___ Excerpted passage

The sun was shining and the valley was warming up. I felt a new energy from Bill’s words of encouragement. I gained some elevation and right away spotted some ewes and lambs back on Ram Mountain. The previous evening I’d spotted a young ram on that same mountain, but lost him as he went around the south side of it. I set off to try to find him, hoping that he would lead me to his granddaddy. I found that young ram all alone. I gave it an hour to confirm my hunch and decided to move on, as he was definitely the only sheep in the area. I lightened my load with a quick meal and drank some fresh snow runoff. I ascended towards the clouds up a rocky ridge, making sure not to silhouette myself against the skyline.
I peeked over the ridge into another bowl we hadn’t checked before — it was chock full of caribou. Lots of cows and some decent bulls dotted the mountainside. It was a change of pace and I gave it some time to check out the bulls in the group. They were beautiful, and I reminded myself how lucky I was to be in such an amazing place. I searched the rest of the bowl and moved over to the other side of the ridge. I just had a good feeling about the day.

______

Answer these about the mountain hunting passage:
1. After gaining some elevation, what did the narrator spot on Ram Mountain?
2. How long did the narrator give it to confirm the hunch about the young ram?
3. What kind of animal filled the bowl the narrator peeked into over the ridge?
Rely only on the mountain hunting passage for your answers.

___ Data

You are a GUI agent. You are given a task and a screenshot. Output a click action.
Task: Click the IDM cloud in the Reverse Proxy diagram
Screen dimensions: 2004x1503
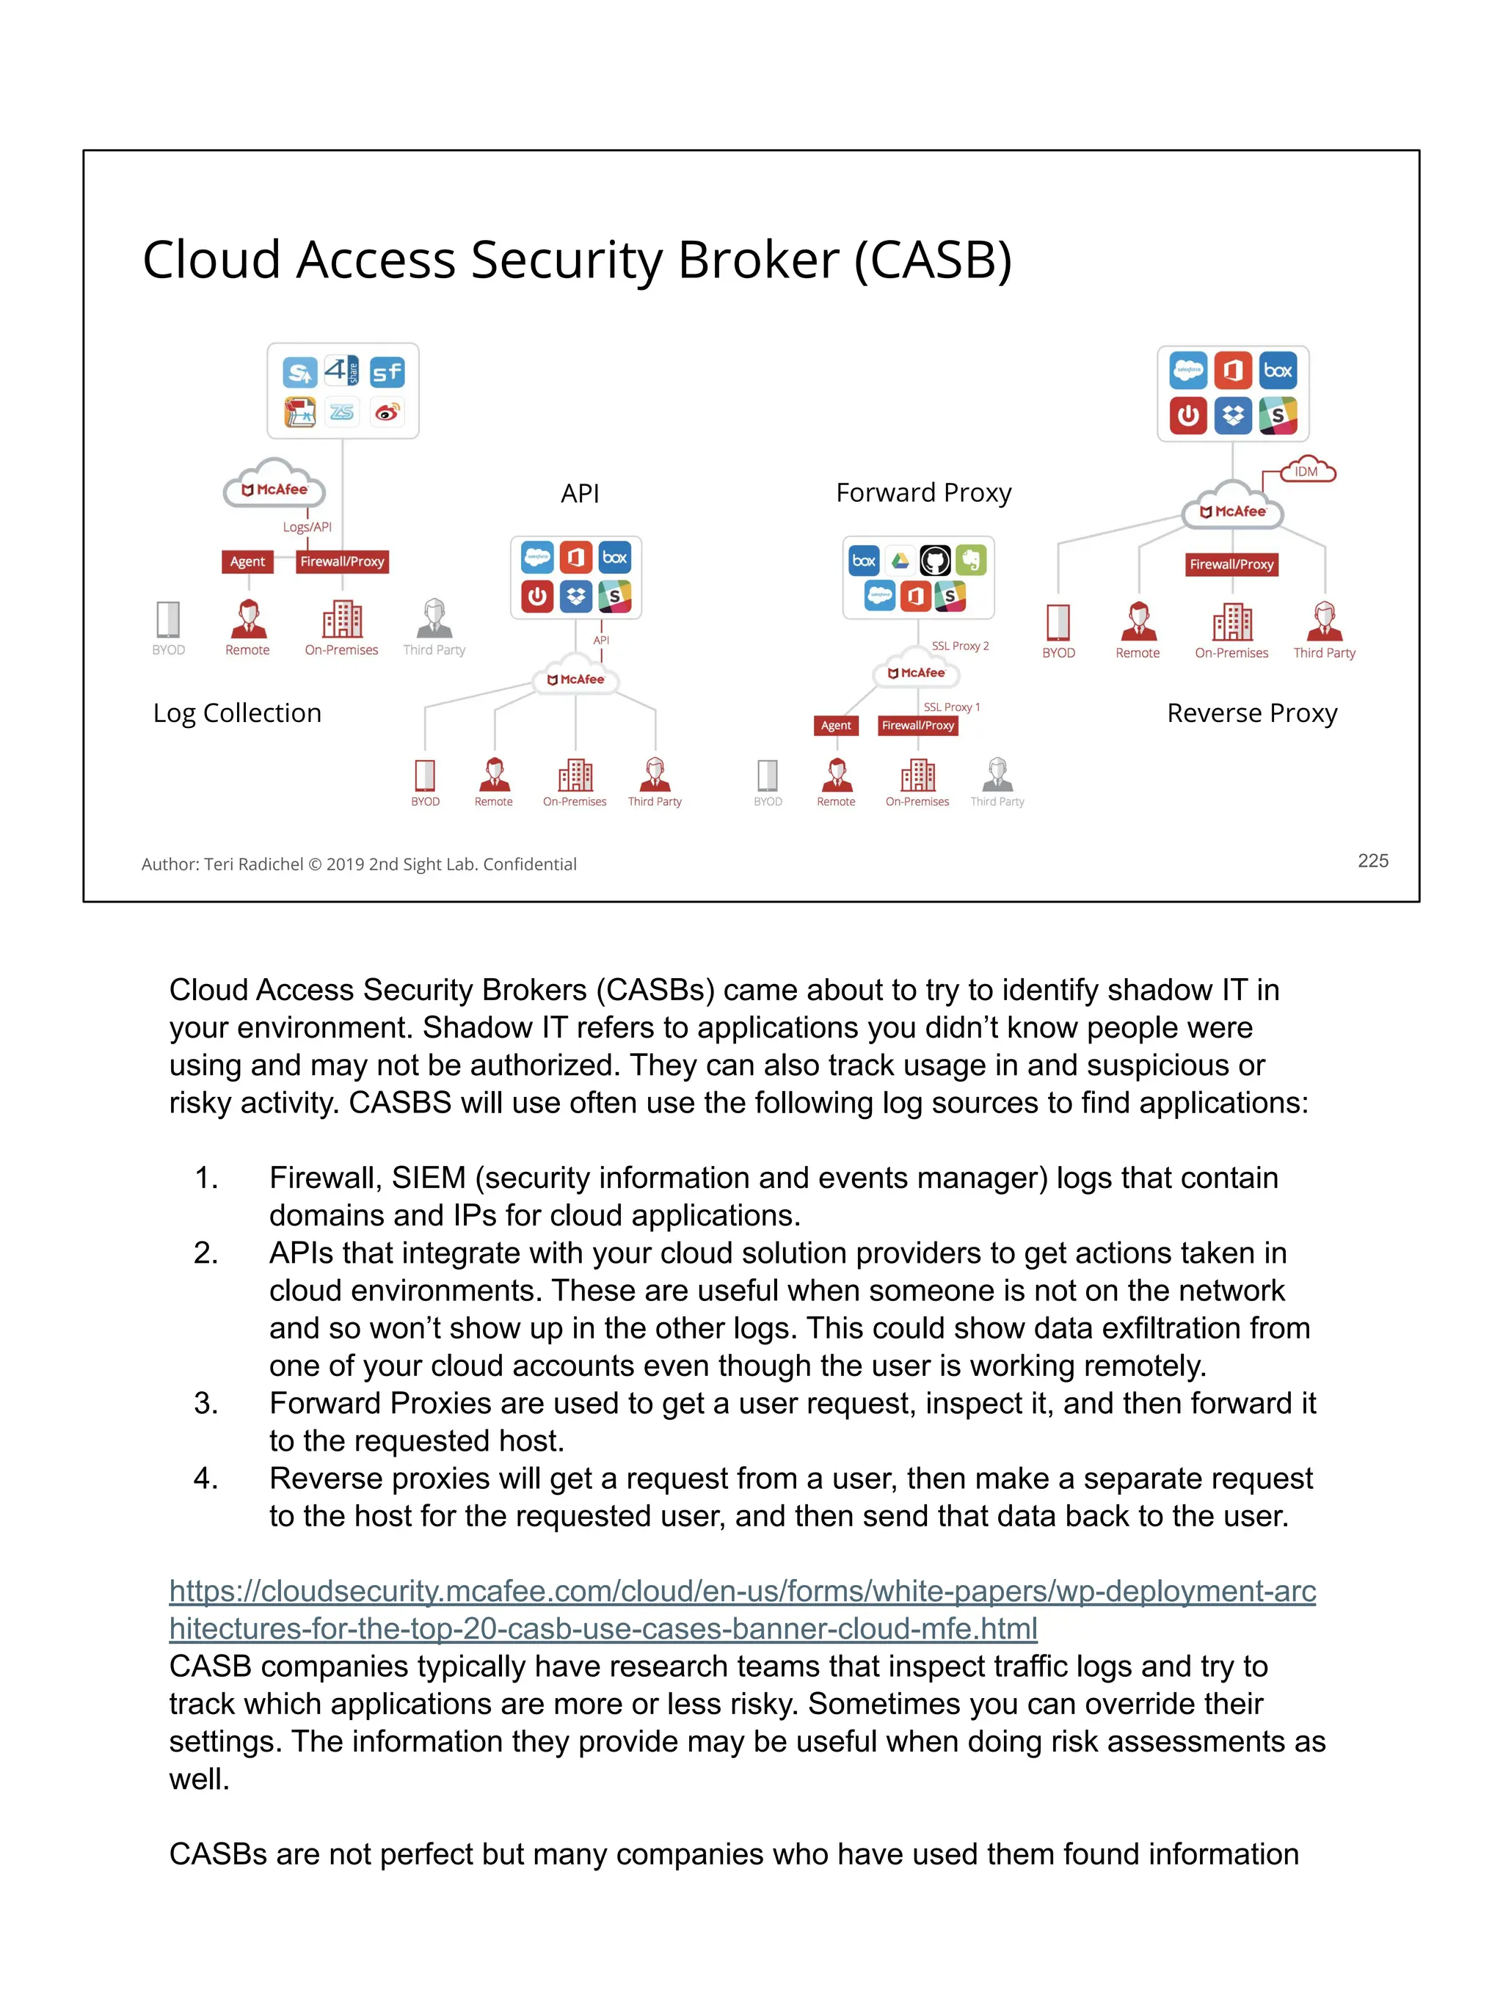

______

Exercise response
1. Some ewes and lambs.
2. An hour.
3. Caribou.